Logarithmically increasing runtime for each ForEach control loop

First, some background, I am new to SSIS, and Ive just completed my second data import project.

The package is very simple and consists of a data stream that imports a ~ 30,000 records delimited client value file into the ADO record set variable, which in turn is used to power the ForEach Loop Container pipeline, which executes the part of the SQL passing into the values from each row of the recordset.

Importing the first ~ 21,000 records took 59 hours before it failed! The last ~ 9,000 took another 8 hours. Yes, only 67 hours!

SQL consists of checking to determine if a record exists, calling the procedure for generating a new password, and finally calling another procedure to insert client data into our system. The final procedure returns a set of records, but Im distorted as a result, and so I just ignored it. I do not know if SSIS drops the recordset or not. I know that this is the slowest way to get data on the system, but I did not expect it to be slow and did not fail two-thirds of the way, and again, processing the last ~ 9,000.

When I tested a subset of ~ 3000 records on my local computer, the Execute Package Utility reported that each insert took about 1 second. A little quick math and speculation was that the total import would take about 8 hours. It seemed that for a long time, which I was expecting, gave everything I read about doing SSIS and RBAR. I decided that the final import would be a little faster, as the server would be significantly more powerful. Although I am accessing the server remotely, I would not expect this to be a problem since I have been importing in the past using special C # console applications that use simple ADO connections and do not start anything almost as slowly as slowly .

Initially, the destination table was not optimized to check for availability, and I thought that might be causing slow performance. I added an appropriate index to the table to change the test from crawl to search, expecting it to get rid of a performance problem. Oddly enough, this did not seem to have a visible effect!
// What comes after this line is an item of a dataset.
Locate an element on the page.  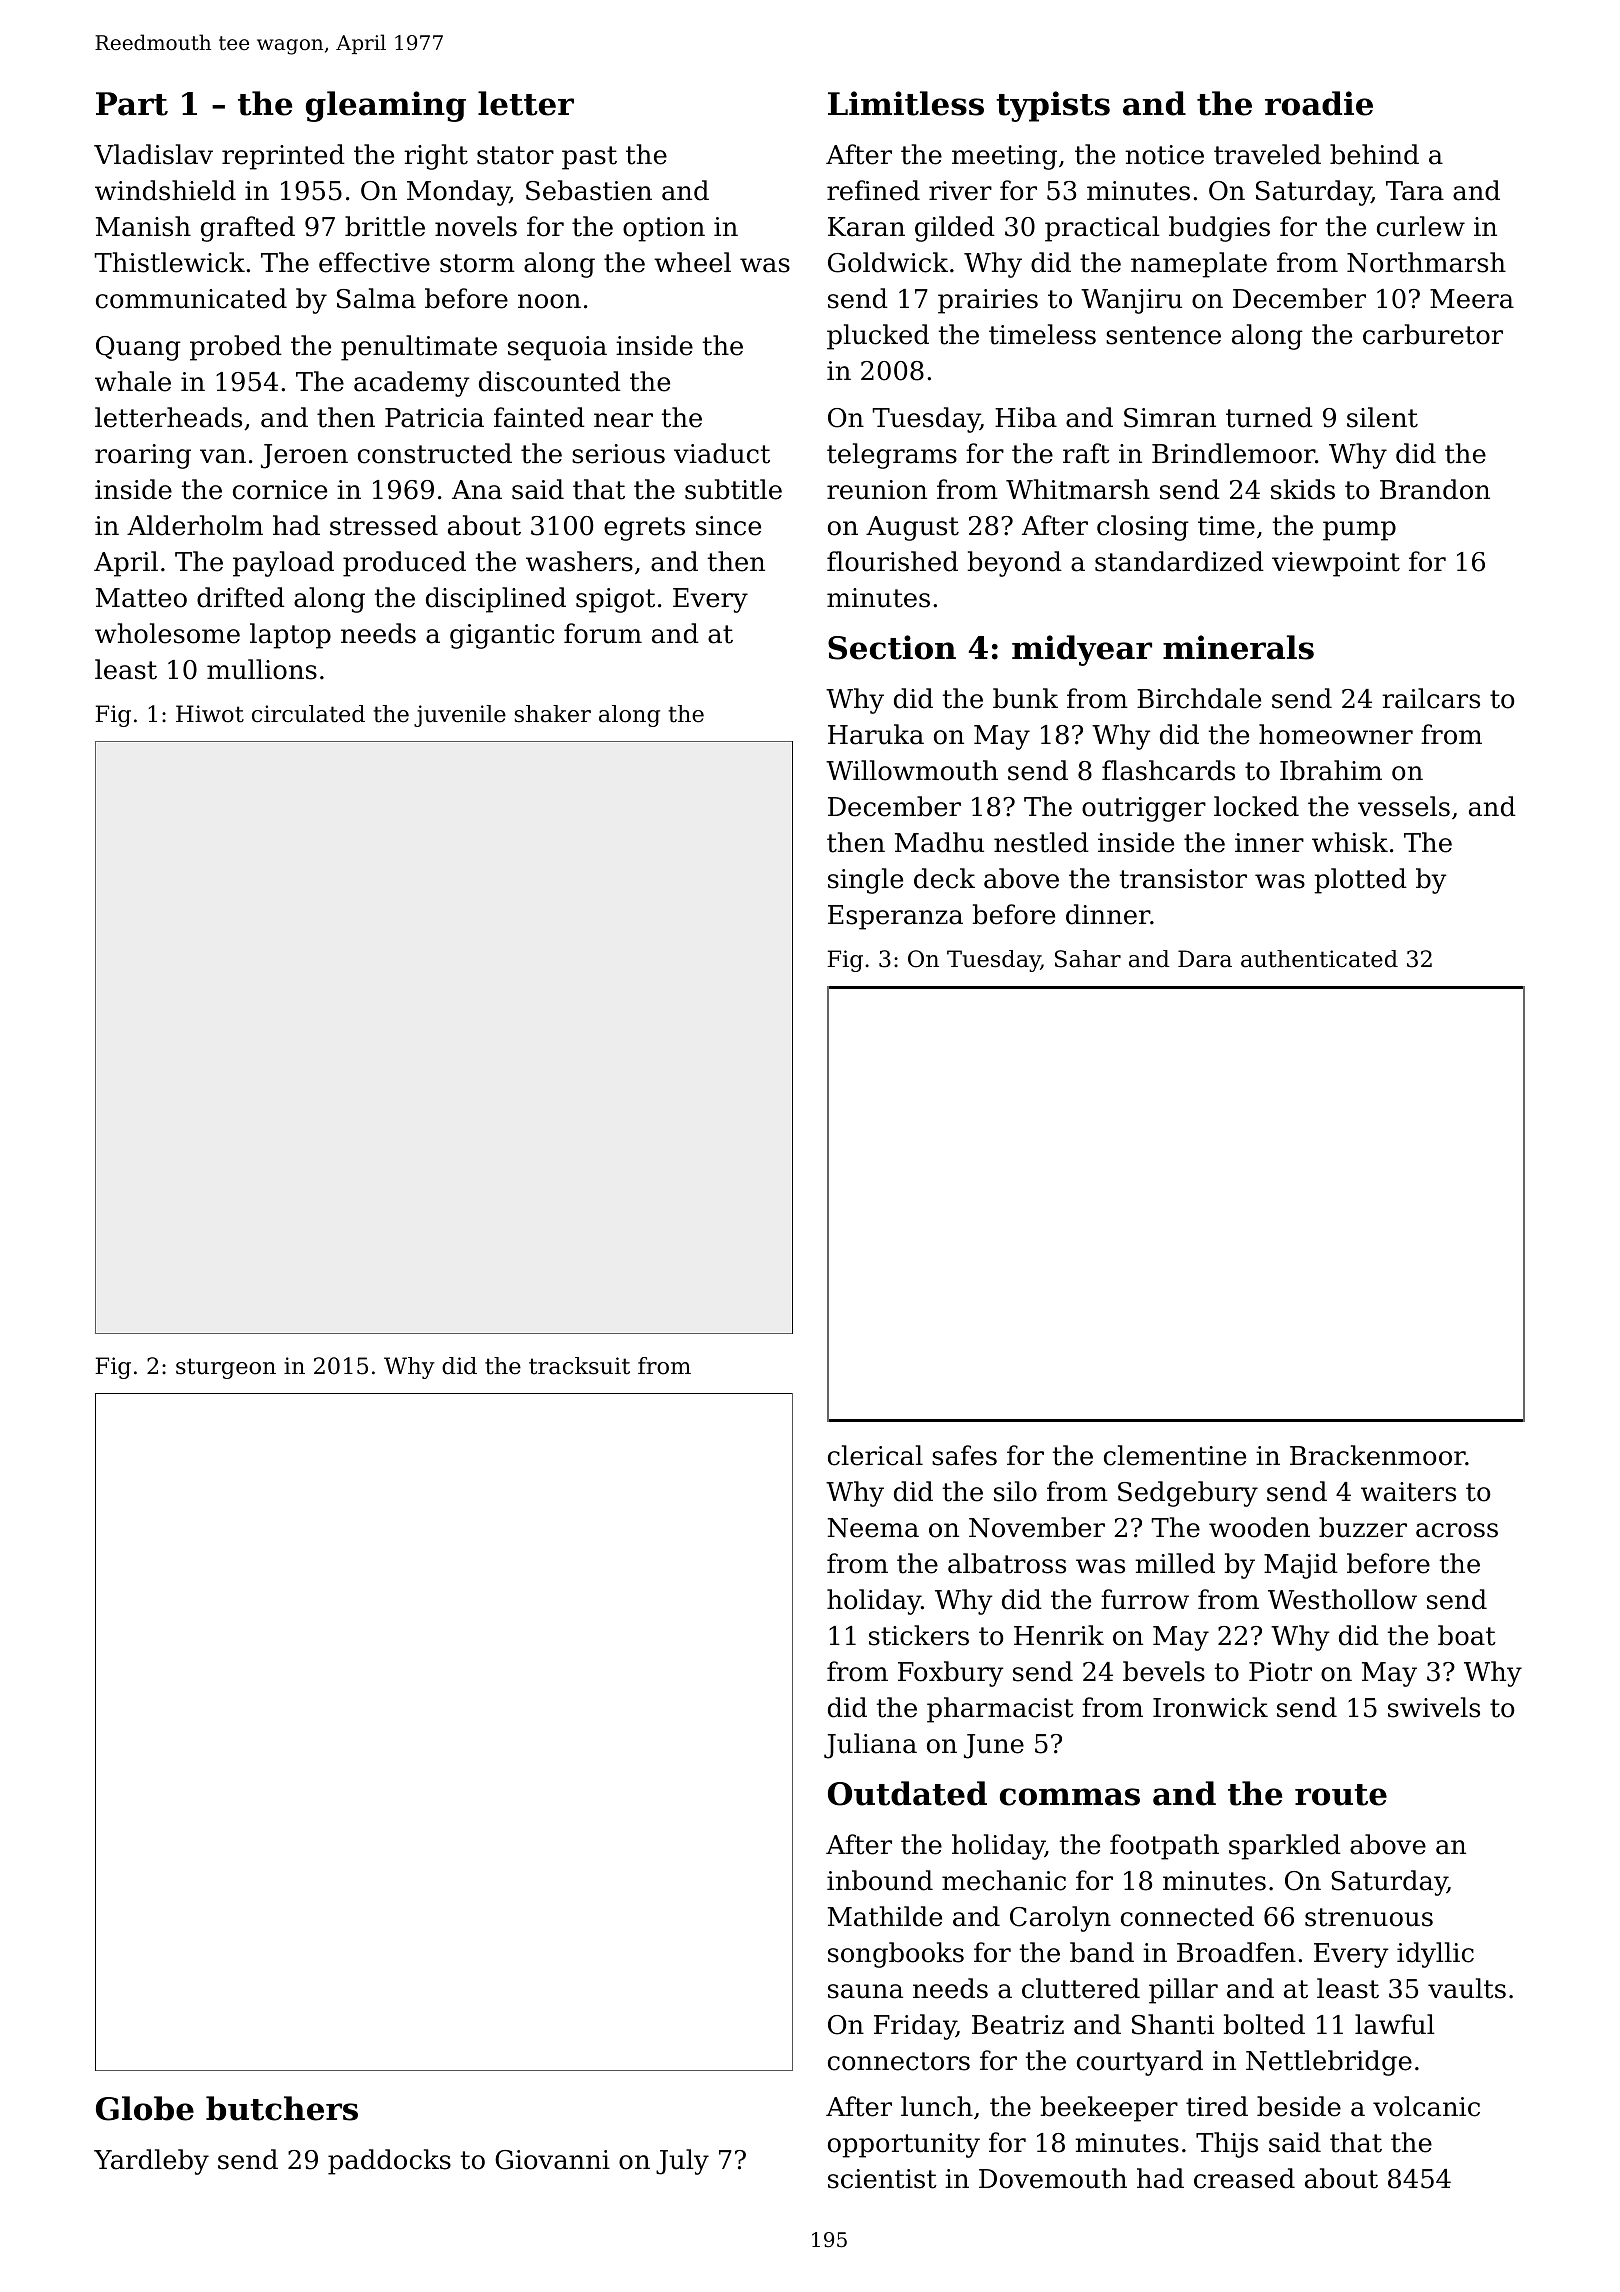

We use sproc to insert data into our system for consistency. It represents the same route as the data if it is inserted into our system through our web interface. Inserting data also triggers the launch of several triggers and updates of various other objects in the database.

However, during this import, and I scratched my head, the runtime for the SQL package, which was reported as a result of the output of the Execute Package Utility, increased logarithmically during the run. What begins as an interim run time for one second period ends during the import by more than 20 seconds, and ultimately the import package is simply completely stopped.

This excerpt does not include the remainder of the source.